Petikan Teks:

++++++++++

Cerita Kelam di Malaysia
Merantau, adalah niatnya mencari sesuap nasi demi cita-cita. Tapi ternyata tak seindah yang di bayangkan. Kerja keras namun hasil kecil dan tak jauh beda dengan negeri sendiri, tapi yah peluang yang ada dan membutuhkan jasa lebih baik tampaknya di negeri seberang, Malaysia.
Ada ribuan bahkan jutaan penduduk Indonesia yang mengadukan nasibnya di Malaysia. Dengan berbagai cara mereka masuk dan bekerja demi ringgit. Walau kurs ringgit ke rupiah tidak lah begitu besar nilainya, namun masih lebih baik di rasa, maka Malaysia sebagai negara yang tak jauh letaknya dari Indonesia menjadi pilihan sebagian warga Indonesia.
Mereka bekerja ada yang menggunakan permit, masuk gelap, kosong atau passing. Istilah itu banyak terdengar disana, namun mereka masih bisa bekerja nyaman dan hidup, walau di liputi dan di kelilingi resiko yang besar.

++++++++++

Data yang Diberikan:
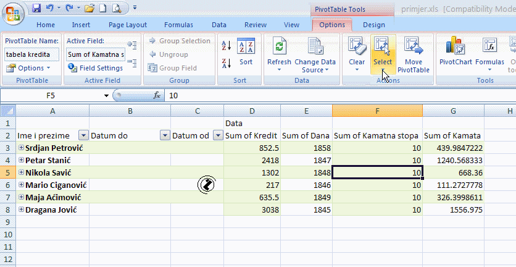Expand the Nikola Savić row details
Viewport: 516px width, 267px height.
[21, 172]
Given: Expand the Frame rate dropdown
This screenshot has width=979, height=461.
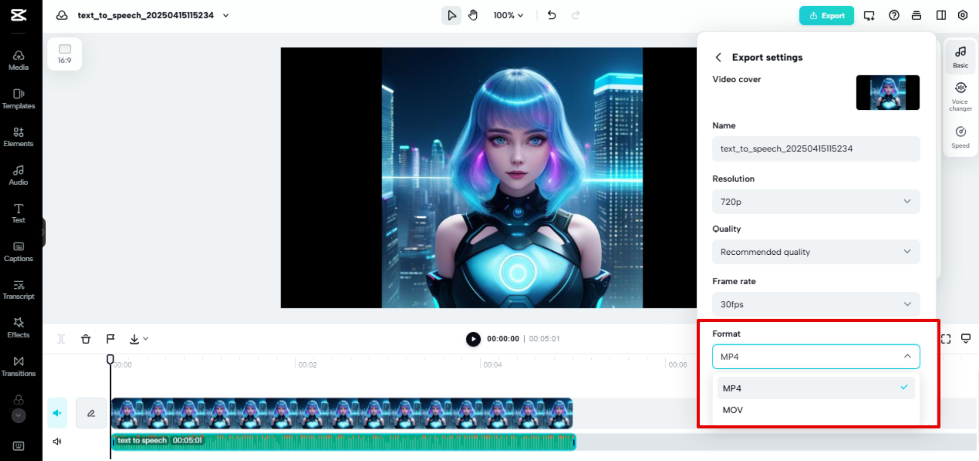Looking at the screenshot, I should coord(816,304).
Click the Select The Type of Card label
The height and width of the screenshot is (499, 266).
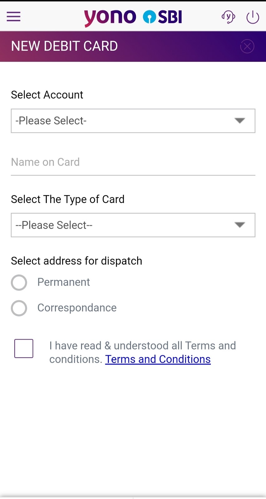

++++++++++

Yang Harus Dikerjakan:
**1)** Dari petikan teks tentang perantau Indonesia di Malaysia, catat semua istilah yang menggambarkan cara mereka bekerja di sana.
**2)** Teruskan tulisan tentang perantau Indonesia di Malaysia itu, mulai setelah kalimat terakhirnya.

Jawabannya:
**1)** permit, masuk gelap, kosong, passing

**2)**
Bukan hanya dari Indonesia yang mengadukan nasibnya di Malaysia. Ada dari beberapa negara di Asia seperti Nepal, India, Bangladesh, pakistan, Myanmar, dan juga Thailand. Beberapa negara itulah yang saya tau dan banyak terlihat serta terdengar.
Cerita kelam ini saya dapatkan di sekitaran Johor Bahru, dimana wilayah Malaysia itu berbatasan dengan dua negara Indonesia dan Singapore. Kemajuan kota Johor terlihat dari perbaikan di mana-mana, baik jalanan dan juga gedung serta tata kotanya.
Sebagai perantau, apalagi dari Indonesia, kebanyakan wanita-wanita yang sudah berstatus janda. Baik yang masih kembang atau pun karatan, tua atau pun muda. Cantik atau pun jelek bukan ukuran untuk bekerja disana. Tapi cerita kelam itu berawal dan sudah biasa terdengar, perselingkuhan dan prostitusi sangat marak di sana. Yang satu butuh dan yang lainnya mau, maka terjadi dan tak bisa dihindari.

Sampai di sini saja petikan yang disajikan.